Nach einer ersten Vernehmung des Kapitäns äusserte eine
Untersuchungsrichterin eine vernichtende Kritik. Francesco Schettino
habe ein unbesonnenes Manöver durchgeführt, als er der Insel
Giglio viel zu nah gekommen sei, teilte das Gericht in Grosseto mit. Der
Kapitän habe den Schaden am Schiff nach der Kollision mit einem
Felsen unterschätzt.
Als Schettino den Luxuskreuzer verlassen hatte, habe er keinen ernsthaften
Versuch unternommen, wieder in die Nähe der Costa Concordia zu
kommen. Weil keine Fluchtgefahr bestehe, wurde der Kapitän unter
Hausarrest gestellt. Die Staatsanwaltschaft will dagegen Einspruch
einlegen.
Kapitän Schettino selbst hatte vor Gericht Fehler eingeräumt,
als er die Insel in einem ausserplanmässigen Schwenk ansteuerte. "Es
ist etwas schief gelaufen", zitierte ihn der "Corriere della Sera". "Ich
bin auf Sicht gefahren, denn ich kannte den Meeresboden." Er sei die
Route "schon drei- oder viermal abfahren, aber dieser Felsen hat mich
überrascht", sagte Schettino.
In seiner Vernehmung hatte Schettino gestern angegeben, er sei beim
Versuch, ein Rettungsboot flottzumachen, in das Boot gefallen und
habe wegen der Schräglage der Costa Concordia nicht an Bord
zurückkehren können.
Dem Kapitän wird mehrfache fahrlässige Tötung,
Havarie und Verlassen des Schiffes während der Evakuierung
vorgeworfen. Ein Gesprächsprotokoll belegt völlig chaotische
Rettungsmassnahmen. Dem 52-Jährigen drohen bei einer Verurteilung
bis zu 15 Jahre Haft.
Naturschützer fürchten eine Katastrophe, wenn der Treibstoff
ins Meer fliessen sollte.

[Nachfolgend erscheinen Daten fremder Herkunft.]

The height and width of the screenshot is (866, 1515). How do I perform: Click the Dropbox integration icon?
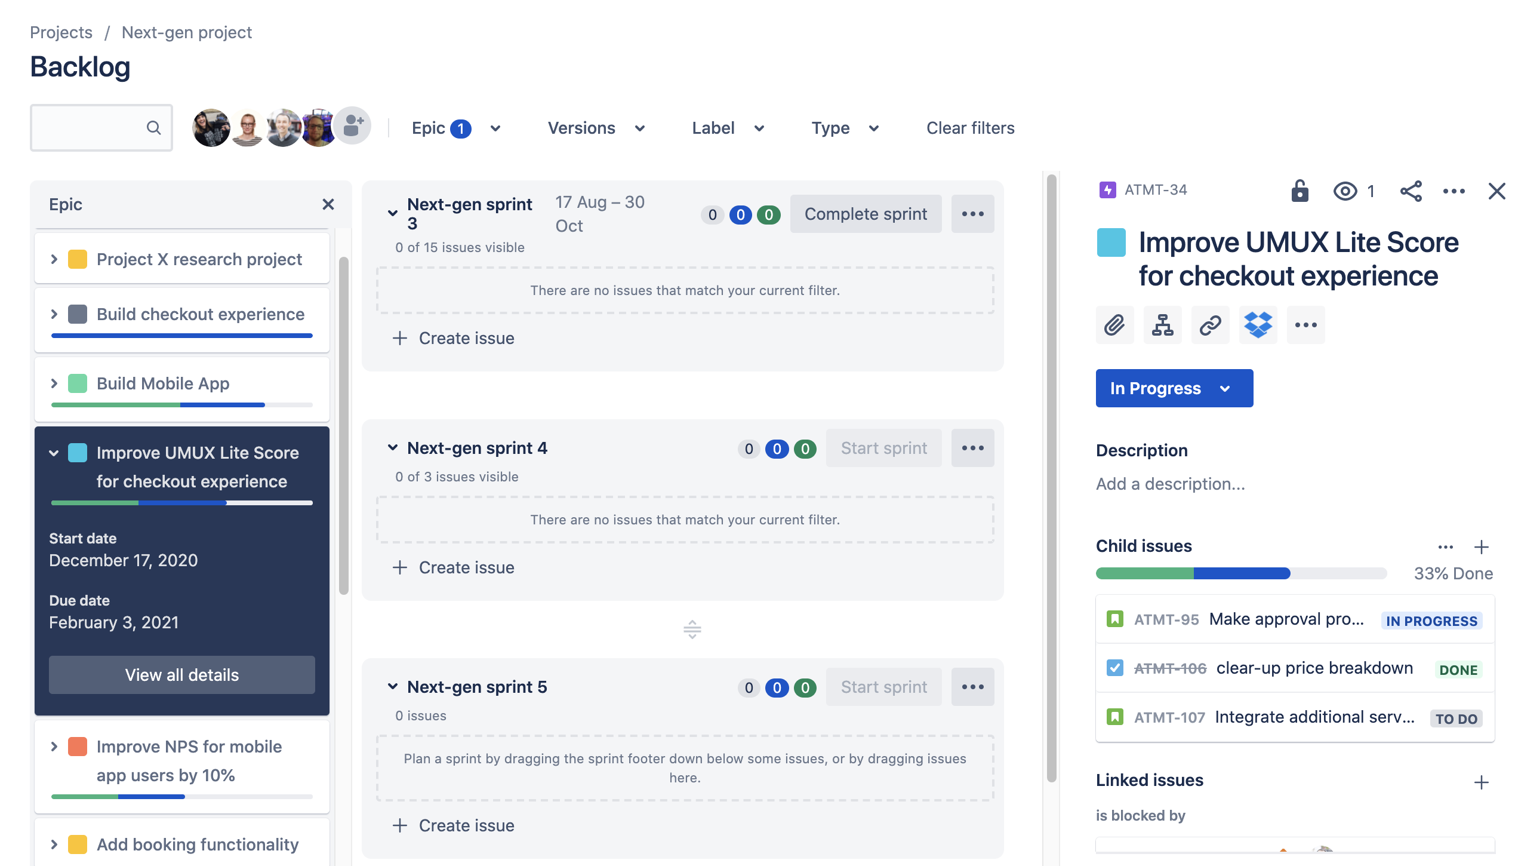pos(1258,325)
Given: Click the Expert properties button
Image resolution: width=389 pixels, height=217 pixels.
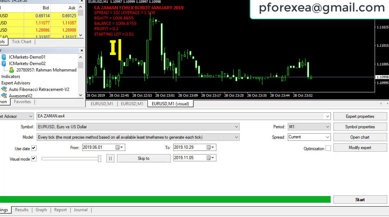Looking at the screenshot, I should (x=360, y=116).
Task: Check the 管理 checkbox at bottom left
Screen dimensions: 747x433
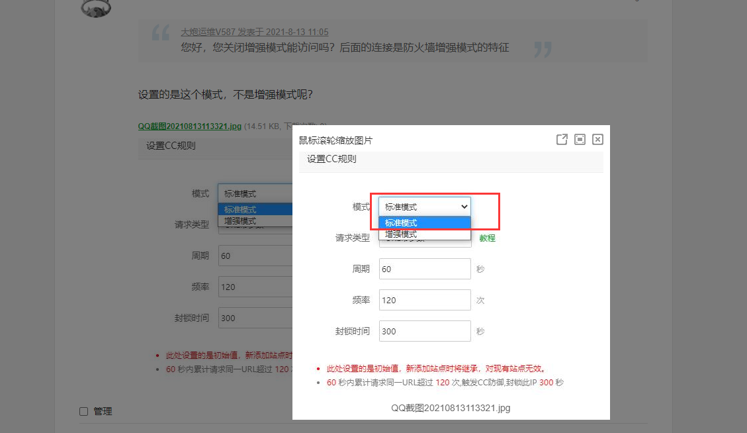Action: (x=83, y=411)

Die Unglücksstelle liegt mitten im Pelagos-
Meeresschutzgebiet, dem wichtigsten Walschutzgebiet im Mittelmeer.
Auf Versicherer kommen Schäden in Millionenhöhe zu. Der
weltgrösste Rückversicherer Munich Re erwartet Belastungen im
mittleren zweistelligen Millionenbereich.
Die genaue Schadenssumme lasse sich noch nicht beziffern. Neben den
Kosten für das zerstörte Schiff kommen Belastungen aus
Haftpflichtansprüchen der Passagiere und der Crew sowie aus der
Bergung des Wracks hinzu.
Darüber hinaus können Kosten aus möglichen
Umwelthaftpflichtansprüchen entstehen - etwa für den Fall,
dass Öl oder Schiffsdiesel austritt. In Versicherungskreisen
wird laut "Financial Times Deutschland" davon ausgegangen, dass der
Schaden insgesamt eine halbe Milliarde Euro leicht überschreiten
könne. Die Costa Concordia war 2006 für 450 Millionen Euro
gebaut worden.
Das Abpumpen von Öl aus den Tanks des Schiffs wird voraussichtlich
mehrere Wochen dauern. Nach Angaben der Reederei sollen mindestens
1900 Tonnen Treibstoff an Bord sein, darunter Schweröl, sagte eine
Sprecherin des Havariekommandos in Cuxhaven. Nach italienischen Quellen
sind noch 2380 Tonnen Dieselölgemisch an Bord, über die Menge
von Schweröl ist offiziell nichts bekannt.